Exercise brief:
Within the entries below, find each line containing the word "this" and copy it.

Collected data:
····················
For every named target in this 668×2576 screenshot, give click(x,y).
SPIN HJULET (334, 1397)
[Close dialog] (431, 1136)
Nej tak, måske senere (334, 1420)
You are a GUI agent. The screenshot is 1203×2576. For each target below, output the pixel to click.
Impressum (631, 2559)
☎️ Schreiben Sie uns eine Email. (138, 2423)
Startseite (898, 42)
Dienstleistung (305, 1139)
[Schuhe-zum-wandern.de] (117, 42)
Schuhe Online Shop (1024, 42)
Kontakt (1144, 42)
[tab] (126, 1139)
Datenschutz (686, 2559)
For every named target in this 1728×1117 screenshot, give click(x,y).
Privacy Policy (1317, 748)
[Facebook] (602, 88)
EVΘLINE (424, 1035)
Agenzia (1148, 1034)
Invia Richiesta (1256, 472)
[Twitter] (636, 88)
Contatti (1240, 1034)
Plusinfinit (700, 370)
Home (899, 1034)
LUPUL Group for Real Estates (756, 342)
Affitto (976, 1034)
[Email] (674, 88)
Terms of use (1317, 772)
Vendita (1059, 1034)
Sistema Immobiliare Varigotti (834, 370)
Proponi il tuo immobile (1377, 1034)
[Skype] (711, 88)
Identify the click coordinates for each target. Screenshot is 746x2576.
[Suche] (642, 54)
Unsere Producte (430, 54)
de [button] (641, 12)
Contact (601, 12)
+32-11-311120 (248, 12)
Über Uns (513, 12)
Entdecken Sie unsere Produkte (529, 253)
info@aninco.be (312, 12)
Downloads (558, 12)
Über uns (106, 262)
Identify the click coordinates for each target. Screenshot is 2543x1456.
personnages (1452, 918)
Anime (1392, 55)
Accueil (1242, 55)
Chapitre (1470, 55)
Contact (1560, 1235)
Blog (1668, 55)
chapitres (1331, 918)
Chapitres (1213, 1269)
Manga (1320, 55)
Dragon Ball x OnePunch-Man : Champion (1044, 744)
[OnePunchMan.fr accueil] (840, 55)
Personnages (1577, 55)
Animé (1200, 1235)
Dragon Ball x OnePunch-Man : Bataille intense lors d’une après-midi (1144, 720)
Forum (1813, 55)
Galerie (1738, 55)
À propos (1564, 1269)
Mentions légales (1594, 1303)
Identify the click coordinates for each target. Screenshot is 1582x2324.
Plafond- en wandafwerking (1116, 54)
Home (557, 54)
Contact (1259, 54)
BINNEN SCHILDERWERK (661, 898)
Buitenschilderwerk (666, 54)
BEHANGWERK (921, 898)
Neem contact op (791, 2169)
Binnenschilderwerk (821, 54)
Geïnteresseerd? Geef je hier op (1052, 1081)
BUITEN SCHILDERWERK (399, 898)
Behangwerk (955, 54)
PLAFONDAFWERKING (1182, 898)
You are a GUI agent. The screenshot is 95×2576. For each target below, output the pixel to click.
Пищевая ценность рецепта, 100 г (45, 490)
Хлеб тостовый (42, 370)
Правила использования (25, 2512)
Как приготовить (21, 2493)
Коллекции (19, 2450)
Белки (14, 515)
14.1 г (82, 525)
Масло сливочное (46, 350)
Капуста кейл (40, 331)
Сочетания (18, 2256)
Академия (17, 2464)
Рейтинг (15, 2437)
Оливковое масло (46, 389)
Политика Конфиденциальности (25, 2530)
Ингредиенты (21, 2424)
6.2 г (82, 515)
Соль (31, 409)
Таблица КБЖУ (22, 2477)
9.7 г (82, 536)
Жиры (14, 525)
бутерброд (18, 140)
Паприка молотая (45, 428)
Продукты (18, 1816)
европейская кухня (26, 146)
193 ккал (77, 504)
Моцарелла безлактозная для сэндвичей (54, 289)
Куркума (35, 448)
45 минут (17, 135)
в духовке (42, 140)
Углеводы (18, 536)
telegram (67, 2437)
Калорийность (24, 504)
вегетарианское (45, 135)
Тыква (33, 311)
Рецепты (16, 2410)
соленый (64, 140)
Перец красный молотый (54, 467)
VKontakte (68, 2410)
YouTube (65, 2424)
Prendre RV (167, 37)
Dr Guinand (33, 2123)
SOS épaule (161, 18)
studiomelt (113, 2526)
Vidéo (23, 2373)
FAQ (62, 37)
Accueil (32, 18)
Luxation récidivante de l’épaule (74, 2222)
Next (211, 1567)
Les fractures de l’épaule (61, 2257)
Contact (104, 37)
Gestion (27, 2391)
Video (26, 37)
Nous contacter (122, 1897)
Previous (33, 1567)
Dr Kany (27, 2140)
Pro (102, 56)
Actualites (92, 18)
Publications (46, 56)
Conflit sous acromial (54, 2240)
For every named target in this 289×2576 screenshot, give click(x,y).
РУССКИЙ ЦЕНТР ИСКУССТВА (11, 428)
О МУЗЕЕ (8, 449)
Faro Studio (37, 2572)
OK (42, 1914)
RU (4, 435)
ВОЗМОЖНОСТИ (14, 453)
····················
Answer section:
For every named target in this 668×2576 screenshot, give click(x,y).
For every named target in this 1728×1117 screenshot, give click(x,y).
For every named target in this 289×2576 screenshot, give click(x,y).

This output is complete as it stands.